Posted: November 1st, 2009 | Author: | Filed under: Buildings, Expositions, Inspiration | Tags: , , , , , , | 8 Comments »

View on NEMOLast week I had the honour of having Seb Chan from the Powerhouse Museum in Sydney around. One of the things we did was drop by a number of museums in Amsterdam to see how they designed their audience experience, what was good about it, and what could have been better. This taught me a handful of useful things about audience engagement and interaction design I’d like to share.

Museums we visited were: the Tropenmuseum, the Amsterdam Historic Museum, NEMO, the public library, FOAM Fotography Museum, the Tassenmuseum.
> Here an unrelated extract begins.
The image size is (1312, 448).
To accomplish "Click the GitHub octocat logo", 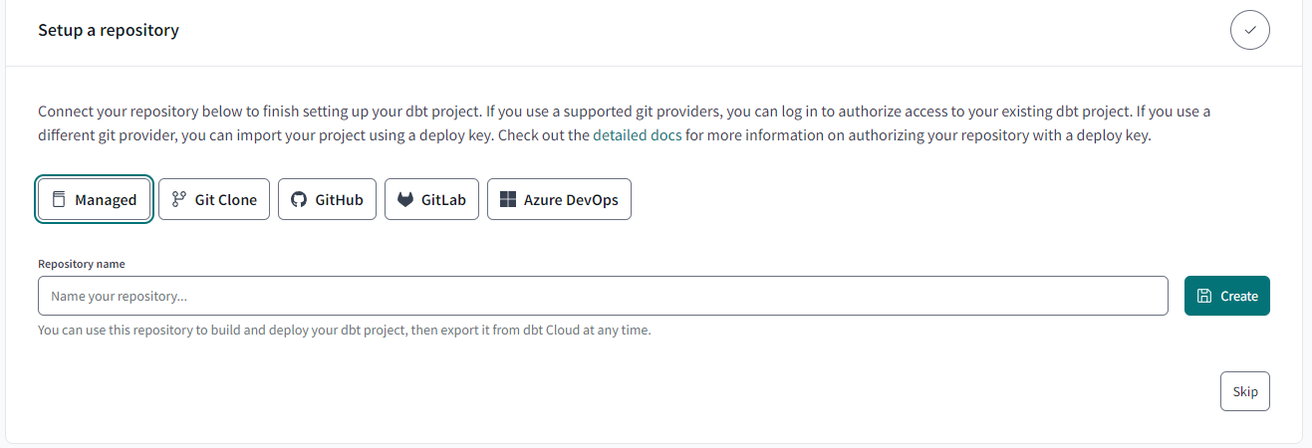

In addition I included the Hermitage which I visited alone.

1. Deliver what the visitor expects

Museums are basically boring. They’re not amusement parks and shouldn’t be. A lot of multimedia and interaction in museums does not convey the museum’s basic objective, which is to show beautiful artefacts. Therefore, as Seb noted, “most interaction in museums is like an action-packed trailer to a slow-moving French movie.”

The ‘Tassenmuseum’ (Bags Museum) is a small, privately held museum in Amsterdam with a predominantly elder female audience. They come to see beautiful bags and have tea. They come for the traditional museum experience. The Tassenmuseum delivers exactly this, with a very traditional exhibition approach and a comfortable café. The museum delivers what the visitor expects.

NEMO is a typical science centre. The second you walk into the museum, you hear and see kids running around. There’s lots of opportunity for them to engage with the installations and discover the fun side of science. That’s what parents expect when they take their kids to NEMO.

Interaction would be completely out of its place in the Tassenmuseum, whereas it’s a necessity in NEMO. The lesson: Use interaction only when the audience expects it.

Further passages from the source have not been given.